The tract which is sold borders on Macomb’s purchase.5 It is therefore probable that the Land belonging to him adjoining, is nearly as valuable. He has obtained a patent for upwards of a Million of Acres, which is in the hands, and under the controul of Mr Constable6 who went to England for the purpose of selling it. There is no advice of his having sold more than 25.000 Acres; Altho’ I am informed he offerred a Million as low as a shilling Sterling per acre; if this information be true, Mr Church7 may make a better purchase from him, than he can from any person here; and of such quantity as he likes. I expect to sail for England at the first Week in the next month8 and if you think I can serve him in the Negociation I will do it with the utmost pleasure.

I take the liberty of requesting from you as soon as convenient, the Letter to Mr. Pinckney the Minister,9 which you was so kind as to promise me, when I had last the pleasure of seeing you in Philadelphia.
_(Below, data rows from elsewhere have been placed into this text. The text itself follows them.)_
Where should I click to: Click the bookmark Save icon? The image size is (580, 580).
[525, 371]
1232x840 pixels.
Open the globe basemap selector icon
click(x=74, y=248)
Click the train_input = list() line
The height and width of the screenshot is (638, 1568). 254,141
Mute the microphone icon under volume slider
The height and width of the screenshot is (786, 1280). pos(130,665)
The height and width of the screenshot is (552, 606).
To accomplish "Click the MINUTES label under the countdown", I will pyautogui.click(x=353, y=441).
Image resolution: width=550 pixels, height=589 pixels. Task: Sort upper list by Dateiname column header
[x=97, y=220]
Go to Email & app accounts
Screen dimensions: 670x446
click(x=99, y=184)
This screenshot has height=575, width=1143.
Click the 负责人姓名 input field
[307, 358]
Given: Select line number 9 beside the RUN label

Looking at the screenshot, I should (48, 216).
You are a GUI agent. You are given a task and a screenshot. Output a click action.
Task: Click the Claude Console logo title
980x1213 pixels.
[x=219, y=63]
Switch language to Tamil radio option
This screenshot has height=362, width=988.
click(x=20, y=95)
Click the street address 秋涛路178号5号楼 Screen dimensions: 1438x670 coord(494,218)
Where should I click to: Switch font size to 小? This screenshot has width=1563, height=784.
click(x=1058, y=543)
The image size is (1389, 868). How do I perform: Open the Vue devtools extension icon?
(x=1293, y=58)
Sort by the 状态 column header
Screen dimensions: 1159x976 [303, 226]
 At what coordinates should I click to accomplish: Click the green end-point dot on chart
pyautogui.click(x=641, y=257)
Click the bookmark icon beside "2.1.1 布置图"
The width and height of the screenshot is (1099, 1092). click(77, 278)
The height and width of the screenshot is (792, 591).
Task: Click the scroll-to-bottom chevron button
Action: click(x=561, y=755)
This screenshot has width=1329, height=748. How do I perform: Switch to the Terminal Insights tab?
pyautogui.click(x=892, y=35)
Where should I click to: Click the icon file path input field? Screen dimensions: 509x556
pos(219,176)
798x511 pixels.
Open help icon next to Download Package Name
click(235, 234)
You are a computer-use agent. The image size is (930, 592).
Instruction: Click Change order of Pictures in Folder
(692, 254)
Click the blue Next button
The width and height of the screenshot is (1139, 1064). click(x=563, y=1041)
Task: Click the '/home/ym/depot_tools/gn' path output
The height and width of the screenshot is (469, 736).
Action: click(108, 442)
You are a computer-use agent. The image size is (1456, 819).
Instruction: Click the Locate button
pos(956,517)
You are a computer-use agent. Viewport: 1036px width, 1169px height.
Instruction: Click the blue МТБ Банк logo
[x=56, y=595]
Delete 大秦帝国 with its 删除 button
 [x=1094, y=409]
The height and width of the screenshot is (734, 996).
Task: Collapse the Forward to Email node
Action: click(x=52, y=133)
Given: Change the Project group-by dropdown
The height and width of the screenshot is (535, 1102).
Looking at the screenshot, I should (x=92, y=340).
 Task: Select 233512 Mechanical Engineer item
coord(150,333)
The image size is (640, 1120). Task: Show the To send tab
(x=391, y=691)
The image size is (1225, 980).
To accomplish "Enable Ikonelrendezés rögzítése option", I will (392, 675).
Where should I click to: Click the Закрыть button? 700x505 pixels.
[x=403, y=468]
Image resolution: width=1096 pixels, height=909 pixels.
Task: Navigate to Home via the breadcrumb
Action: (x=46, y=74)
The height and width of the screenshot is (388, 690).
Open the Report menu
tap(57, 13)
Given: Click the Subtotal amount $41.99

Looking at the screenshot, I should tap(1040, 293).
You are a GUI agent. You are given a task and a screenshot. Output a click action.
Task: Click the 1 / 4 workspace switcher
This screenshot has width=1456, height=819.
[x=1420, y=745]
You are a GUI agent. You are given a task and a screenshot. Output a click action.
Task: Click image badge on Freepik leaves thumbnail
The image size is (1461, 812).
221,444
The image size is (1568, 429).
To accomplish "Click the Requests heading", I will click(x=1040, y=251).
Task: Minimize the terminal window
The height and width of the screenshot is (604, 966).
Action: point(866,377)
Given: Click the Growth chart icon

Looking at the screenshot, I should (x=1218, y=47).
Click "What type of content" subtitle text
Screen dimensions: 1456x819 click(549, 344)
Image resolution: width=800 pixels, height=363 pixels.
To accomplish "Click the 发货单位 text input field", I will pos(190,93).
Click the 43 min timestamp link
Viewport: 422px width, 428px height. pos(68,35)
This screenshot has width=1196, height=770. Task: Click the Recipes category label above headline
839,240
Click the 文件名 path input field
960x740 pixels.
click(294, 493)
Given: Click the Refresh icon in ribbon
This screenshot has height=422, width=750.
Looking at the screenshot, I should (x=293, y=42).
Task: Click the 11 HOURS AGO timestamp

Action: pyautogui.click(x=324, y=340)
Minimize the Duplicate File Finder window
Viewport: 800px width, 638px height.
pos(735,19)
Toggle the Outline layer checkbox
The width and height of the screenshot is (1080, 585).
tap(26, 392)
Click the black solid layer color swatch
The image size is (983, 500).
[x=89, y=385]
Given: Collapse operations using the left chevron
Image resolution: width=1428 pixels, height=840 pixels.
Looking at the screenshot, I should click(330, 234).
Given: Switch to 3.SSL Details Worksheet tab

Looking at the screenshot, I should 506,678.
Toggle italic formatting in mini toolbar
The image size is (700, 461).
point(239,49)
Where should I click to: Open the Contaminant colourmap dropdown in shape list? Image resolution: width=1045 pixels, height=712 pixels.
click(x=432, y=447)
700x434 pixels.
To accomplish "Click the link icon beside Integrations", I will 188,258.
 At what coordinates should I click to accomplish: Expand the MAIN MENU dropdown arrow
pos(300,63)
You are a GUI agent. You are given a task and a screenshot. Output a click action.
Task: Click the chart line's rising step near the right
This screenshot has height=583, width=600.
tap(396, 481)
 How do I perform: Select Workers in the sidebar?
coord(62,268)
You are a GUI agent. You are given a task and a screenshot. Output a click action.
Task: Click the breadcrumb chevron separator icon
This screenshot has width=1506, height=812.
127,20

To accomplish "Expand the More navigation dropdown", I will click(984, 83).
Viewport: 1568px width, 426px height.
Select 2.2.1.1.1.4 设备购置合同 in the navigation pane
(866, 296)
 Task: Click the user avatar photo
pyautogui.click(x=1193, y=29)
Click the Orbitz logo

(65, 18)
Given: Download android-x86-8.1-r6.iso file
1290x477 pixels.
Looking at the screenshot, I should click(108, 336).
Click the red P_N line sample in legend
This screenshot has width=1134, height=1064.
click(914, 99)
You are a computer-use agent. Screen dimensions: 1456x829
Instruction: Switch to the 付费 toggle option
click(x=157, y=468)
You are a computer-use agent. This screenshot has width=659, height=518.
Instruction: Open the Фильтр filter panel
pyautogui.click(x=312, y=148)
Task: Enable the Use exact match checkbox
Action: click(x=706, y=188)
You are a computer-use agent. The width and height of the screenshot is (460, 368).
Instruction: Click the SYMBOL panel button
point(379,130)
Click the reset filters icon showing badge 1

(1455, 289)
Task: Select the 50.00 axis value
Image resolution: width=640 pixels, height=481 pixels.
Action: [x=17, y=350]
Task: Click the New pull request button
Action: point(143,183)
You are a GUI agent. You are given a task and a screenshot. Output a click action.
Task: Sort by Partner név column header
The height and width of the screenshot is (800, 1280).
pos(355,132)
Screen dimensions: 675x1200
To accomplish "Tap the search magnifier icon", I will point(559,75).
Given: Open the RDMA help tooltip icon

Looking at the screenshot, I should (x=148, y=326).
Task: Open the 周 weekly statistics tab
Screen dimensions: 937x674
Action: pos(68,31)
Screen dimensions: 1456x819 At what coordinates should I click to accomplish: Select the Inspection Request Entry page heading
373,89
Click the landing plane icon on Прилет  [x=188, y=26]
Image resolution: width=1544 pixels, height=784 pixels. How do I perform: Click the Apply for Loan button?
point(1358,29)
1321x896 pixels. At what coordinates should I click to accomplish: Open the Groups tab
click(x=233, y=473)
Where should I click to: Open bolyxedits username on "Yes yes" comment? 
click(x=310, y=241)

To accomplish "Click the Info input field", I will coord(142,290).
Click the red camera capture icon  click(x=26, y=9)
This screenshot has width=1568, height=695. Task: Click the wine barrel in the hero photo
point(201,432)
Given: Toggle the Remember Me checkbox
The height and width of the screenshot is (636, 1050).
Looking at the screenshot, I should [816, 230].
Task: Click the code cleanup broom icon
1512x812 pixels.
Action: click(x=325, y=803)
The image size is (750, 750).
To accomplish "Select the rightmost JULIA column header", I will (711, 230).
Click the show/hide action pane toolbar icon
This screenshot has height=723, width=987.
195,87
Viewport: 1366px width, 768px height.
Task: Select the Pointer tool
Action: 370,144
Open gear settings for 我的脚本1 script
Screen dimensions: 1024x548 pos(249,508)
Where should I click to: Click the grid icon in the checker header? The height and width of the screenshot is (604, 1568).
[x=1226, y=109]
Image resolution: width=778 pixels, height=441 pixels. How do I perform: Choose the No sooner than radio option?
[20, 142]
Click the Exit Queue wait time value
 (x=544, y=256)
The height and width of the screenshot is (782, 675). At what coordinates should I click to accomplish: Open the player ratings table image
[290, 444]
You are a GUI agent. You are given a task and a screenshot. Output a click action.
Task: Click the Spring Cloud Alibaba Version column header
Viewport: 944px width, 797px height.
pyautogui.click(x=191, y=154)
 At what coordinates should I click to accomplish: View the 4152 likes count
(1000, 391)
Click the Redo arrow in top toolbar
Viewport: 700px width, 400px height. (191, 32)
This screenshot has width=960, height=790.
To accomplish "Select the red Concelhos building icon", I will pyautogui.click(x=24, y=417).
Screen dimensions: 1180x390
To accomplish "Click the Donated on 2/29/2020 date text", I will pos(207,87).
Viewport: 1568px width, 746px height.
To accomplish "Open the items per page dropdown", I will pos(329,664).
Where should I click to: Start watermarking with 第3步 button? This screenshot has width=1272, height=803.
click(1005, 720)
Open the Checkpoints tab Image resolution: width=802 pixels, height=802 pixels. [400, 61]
I am sir with the Greatest respect   Your Humble servt.

Wm Henderson

The Honble. Alexr. Hamilton

ALS, Hamilton Papers, Library of Congress.

1Letter not found.

2The forty-five-thousand-acre tract to which Henderson is referring was in the Adgate Patent, which was located in the northern part of what is now Oneida County, New York.

3Théophile Cazenove had come to New York from the Netherlands in 1790 as the representative of several Dutch firms interested in speculation in American securities. The original contract gave Cazenove an option to buy two tracts of land containing one hundred and ten thousand acres at two pence less per acre than would be charged for the forty-five-thousand-acre tract alone.

5In 1791 the commissioners of the New York land office sold Alexander Macomb three million six hundred thousand acres of public land at eight pence an acre. Cazenove’s purchase was at the southern limit of Great Tracts No. 5 and 6 of the Macomb purchase. Macomb’s approved application to the commissioners of the New York land office, as well as a more modest application presented by Henderson for sixty-four thousand acres, may be found in “The Report of the Commissioners of the Land Office” (Journal of the Assembly of the State of New-York, Fifteenth Session [New York, 1792], 182–200).

6William Constable.

7John B. Church, the husband of Elizabeth Hamilton’s sister, had returned to England at the conclusion of the American Revolution. H managed Church’s financial affairs in America.

8Henderson, William Denning, Jr., and Robert C. Johnson left for England on October 14, 1792, in company with Francis Childs (Vernon F. Snow, “The Grand Tour Diary of Robert C. Johnson, 1792–1793,” Proceedings of the American Philosophical Society [Philadelphia, 1958], CII, 60–105).

9Thomas Pinckney, United States Minister Plenipotentiary at London.